PROBLEM TO SOLVE.
Retype, word for word, only the lines from the one containing "Click the bold" through the last line of the listing below. Pictures do not belong in the result.
---+---
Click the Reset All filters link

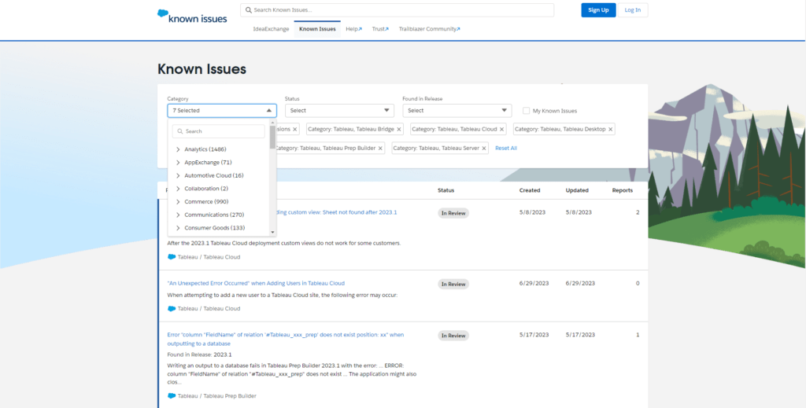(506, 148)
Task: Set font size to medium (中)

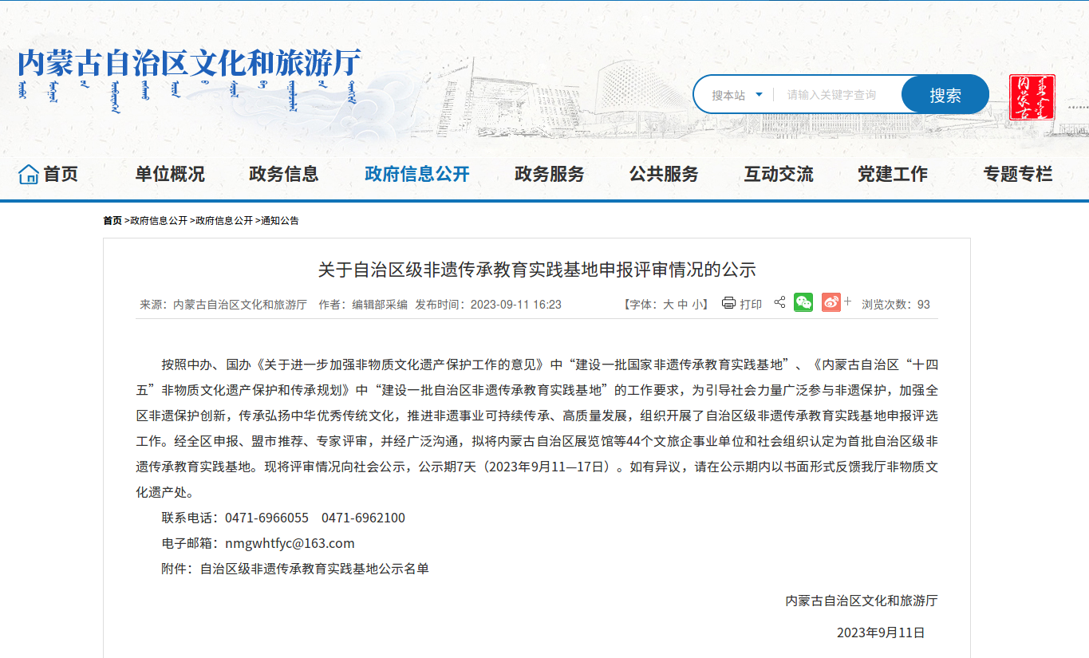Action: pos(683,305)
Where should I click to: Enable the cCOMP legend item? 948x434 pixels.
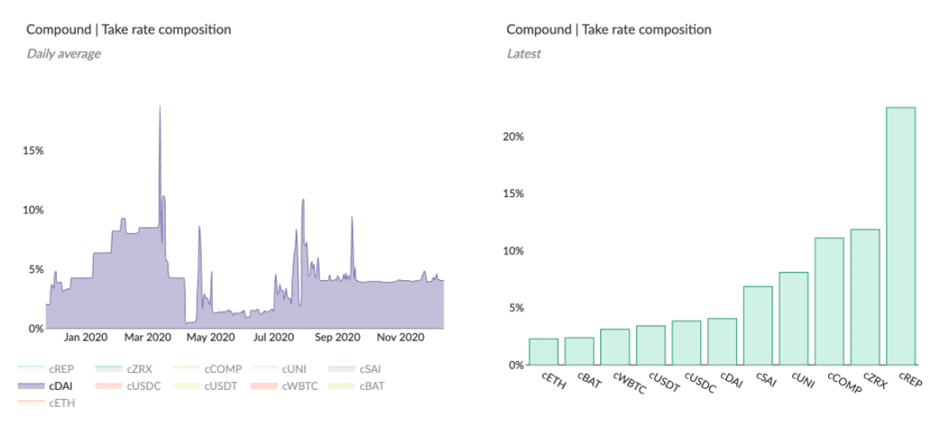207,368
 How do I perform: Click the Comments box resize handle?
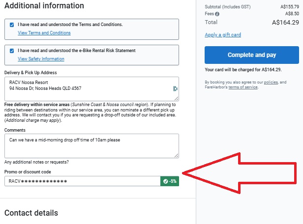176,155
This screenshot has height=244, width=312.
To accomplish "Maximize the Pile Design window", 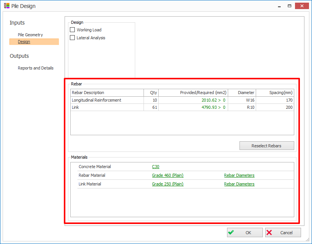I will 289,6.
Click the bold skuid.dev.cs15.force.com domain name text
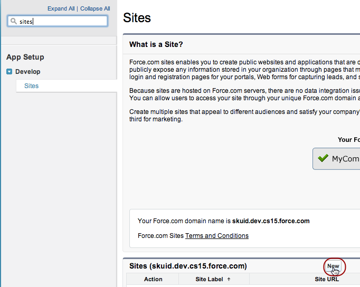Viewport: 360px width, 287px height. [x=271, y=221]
---+---
ANSWER SECTION.
Click the bold skuid.dev.cs15.force.com domain name text
Viewport: 360px width, 287px height. [x=271, y=221]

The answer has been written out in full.